● **Instructions to follow**:
With the pictures left out, write every entry down exactly.

● **Dataset records**:

════

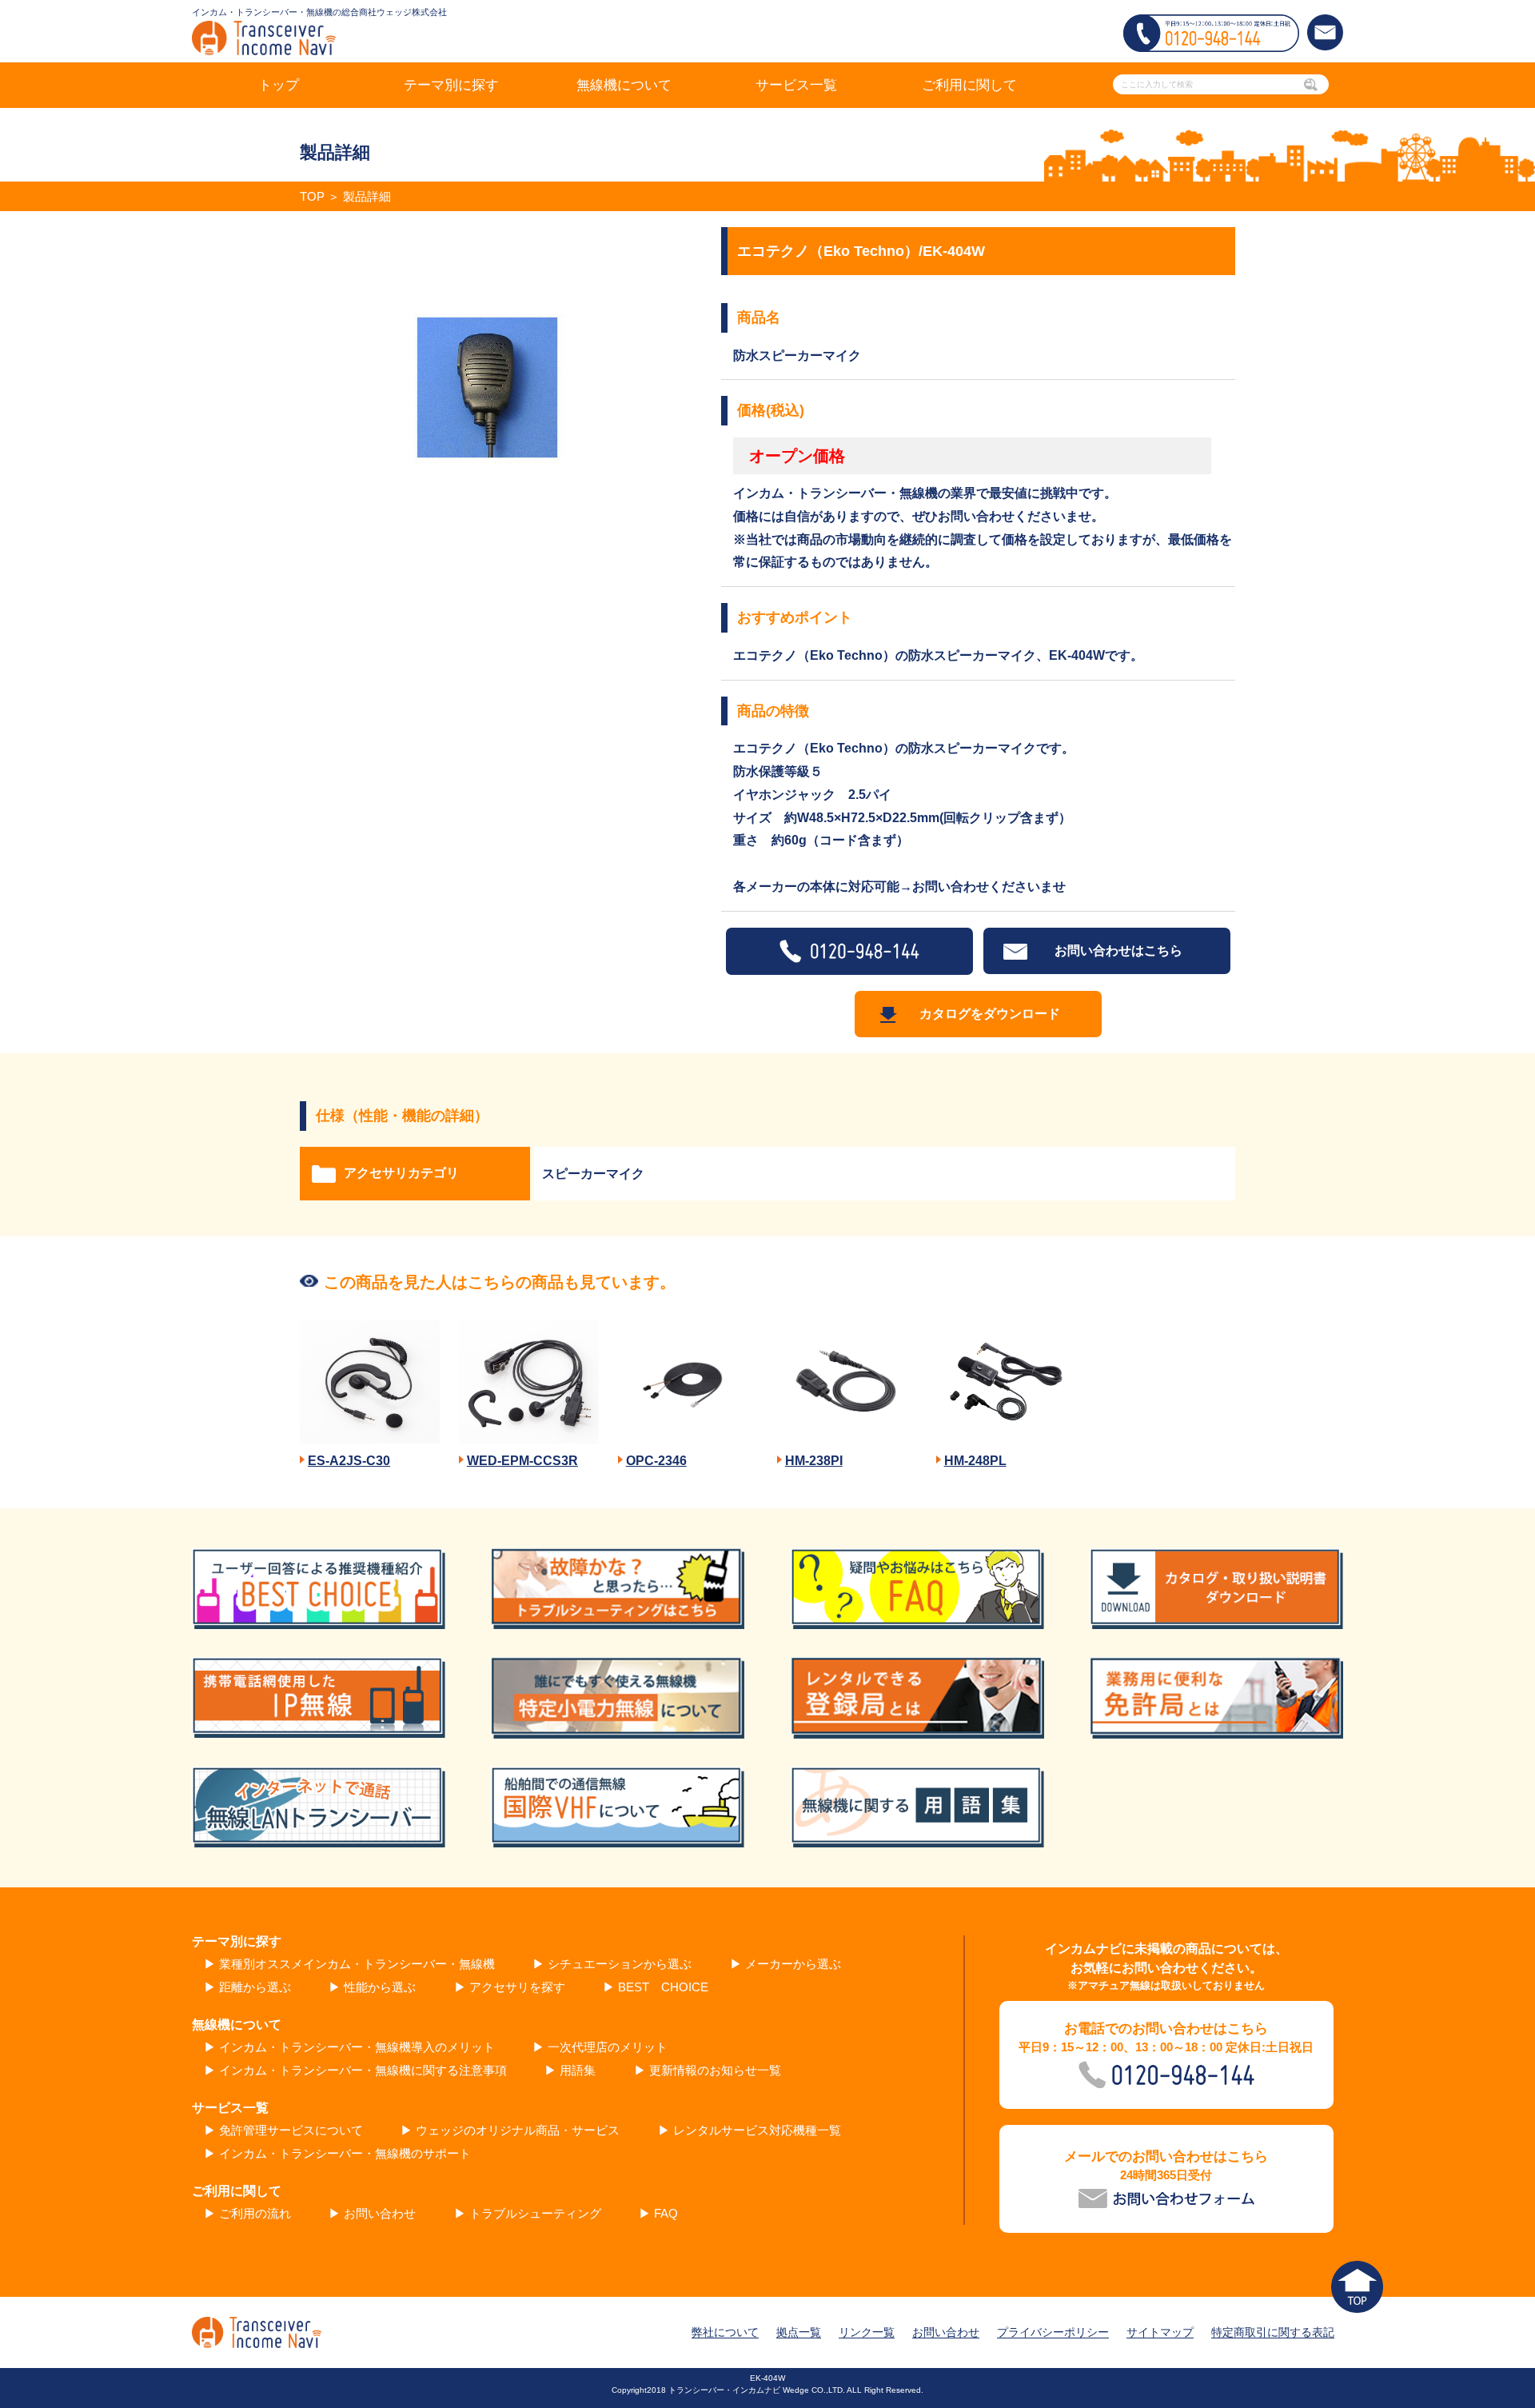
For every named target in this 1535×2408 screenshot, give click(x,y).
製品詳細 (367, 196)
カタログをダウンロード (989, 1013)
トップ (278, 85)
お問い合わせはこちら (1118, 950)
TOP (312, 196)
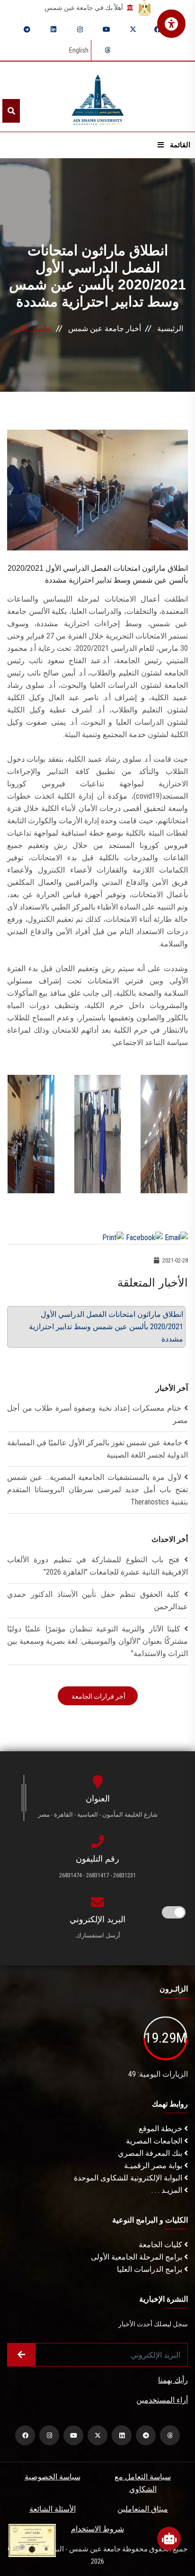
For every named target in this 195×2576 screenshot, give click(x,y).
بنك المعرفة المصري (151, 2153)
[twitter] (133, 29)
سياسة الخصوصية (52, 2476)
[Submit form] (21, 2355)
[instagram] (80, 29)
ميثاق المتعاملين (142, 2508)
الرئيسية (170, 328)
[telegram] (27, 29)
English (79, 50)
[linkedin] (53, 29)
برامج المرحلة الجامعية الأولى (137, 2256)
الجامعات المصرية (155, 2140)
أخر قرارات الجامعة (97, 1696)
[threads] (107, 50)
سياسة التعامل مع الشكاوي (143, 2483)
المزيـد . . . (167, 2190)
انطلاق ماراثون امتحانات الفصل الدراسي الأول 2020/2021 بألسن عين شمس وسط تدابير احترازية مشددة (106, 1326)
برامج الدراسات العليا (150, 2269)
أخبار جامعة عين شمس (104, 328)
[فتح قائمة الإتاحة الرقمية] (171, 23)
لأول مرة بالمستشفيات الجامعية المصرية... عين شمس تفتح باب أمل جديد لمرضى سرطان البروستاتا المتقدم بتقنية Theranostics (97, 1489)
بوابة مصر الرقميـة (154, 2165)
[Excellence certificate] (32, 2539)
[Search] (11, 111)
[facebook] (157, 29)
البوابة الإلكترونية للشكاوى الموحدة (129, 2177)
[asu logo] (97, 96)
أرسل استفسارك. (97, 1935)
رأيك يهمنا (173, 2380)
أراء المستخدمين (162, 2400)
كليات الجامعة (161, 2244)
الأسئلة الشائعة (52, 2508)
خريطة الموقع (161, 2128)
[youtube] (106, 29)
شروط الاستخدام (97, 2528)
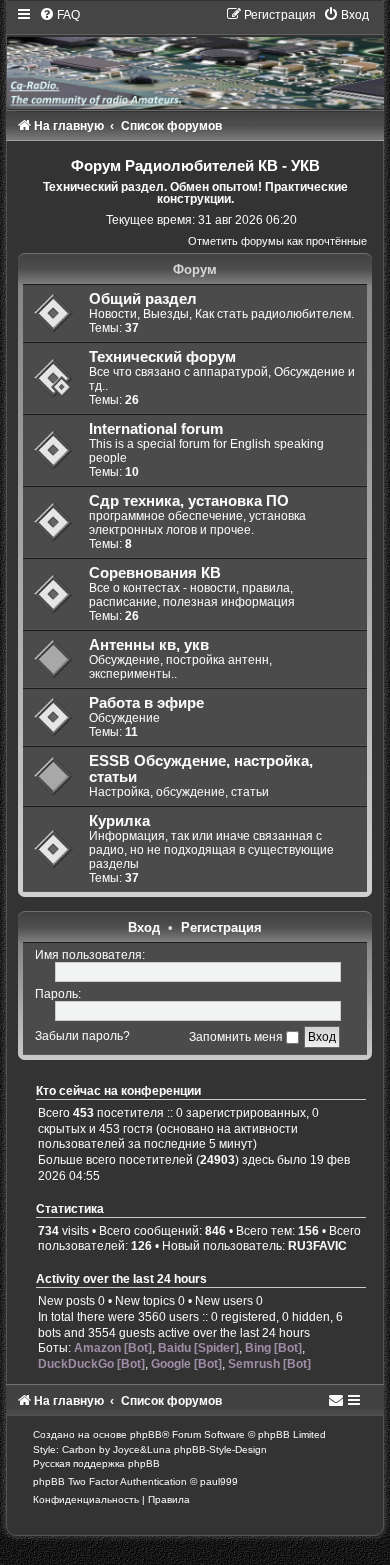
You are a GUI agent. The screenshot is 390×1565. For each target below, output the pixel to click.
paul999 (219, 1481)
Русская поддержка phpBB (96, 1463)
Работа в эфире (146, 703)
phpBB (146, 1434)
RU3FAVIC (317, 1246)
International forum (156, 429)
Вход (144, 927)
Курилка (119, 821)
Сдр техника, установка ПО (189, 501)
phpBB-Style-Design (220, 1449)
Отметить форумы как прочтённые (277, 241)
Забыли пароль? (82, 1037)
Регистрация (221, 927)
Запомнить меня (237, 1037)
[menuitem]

════

● **Exercise result**:
For every named target in this 1535×2408 screenshot, give click(x,y).
製品詳細 (367, 196)
カタログをダウンロード (989, 1013)
トップ (278, 85)
お問い合わせはこちら (1118, 950)
TOP (312, 196)
For every named target in this 195×2576 screenshot, give click(x,y).
بنك المعرفة المصري (151, 2153)
[twitter] (133, 29)
سياسة الخصوصية (52, 2476)
[Submit form] (21, 2355)
[instagram] (80, 29)
ميثاق المتعاملين (142, 2508)
الرئيسية (170, 328)
[telegram] (27, 29)
English (79, 50)
[linkedin] (53, 29)
برامج المرحلة الجامعية الأولى (137, 2256)
الجامعات المصرية (155, 2140)
أخر قرارات الجامعة (97, 1696)
[threads] (107, 50)
سياسة التعامل مع الشكاوي (143, 2483)
المزيـد . . . (167, 2190)
انطلاق ماراثون امتحانات الفصل الدراسي الأول 2020/2021 بألسن عين شمس وسط تدابير احترازية مشددة (106, 1326)
برامج الدراسات العليا (150, 2269)
أخبار جامعة عين شمس (104, 328)
[فتح قائمة الإتاحة الرقمية] (171, 23)
لأول مرة بالمستشفيات الجامعية المصرية... عين شمس تفتح باب أمل جديد لمرضى سرطان البروستاتا المتقدم بتقنية Theranostics (97, 1489)
بوابة مصر الرقميـة (154, 2165)
[Excellence certificate] (32, 2539)
[Search] (11, 111)
[facebook] (157, 29)
البوابة الإلكترونية للشكاوى الموحدة (129, 2177)
[asu logo] (97, 96)
أرسل استفسارك. (97, 1935)
رأيك يهمنا (173, 2380)
أراء المستخدمين (162, 2400)
كليات الجامعة (161, 2244)
الأسئلة الشائعة (52, 2508)
خريطة الموقع (161, 2128)
[youtube] (106, 29)
شروط الاستخدام (97, 2528)
You are a GUI agent. The screenshot is 390×1565. For each target below, output the pixel to click.
paul999 (219, 1481)
Русская поддержка phpBB (96, 1463)
Работа в эфире (146, 703)
phpBB (146, 1434)
RU3FAVIC (317, 1246)
International forum (156, 429)
Вход (144, 927)
Курилка (119, 821)
Сдр техника, установка ПО (189, 501)
phpBB-Style-Design (220, 1449)
Отметить форумы как прочтённые (277, 241)
Забыли пароль? (82, 1037)
Регистрация (221, 927)
Запомнить меня (237, 1037)
[menuitem]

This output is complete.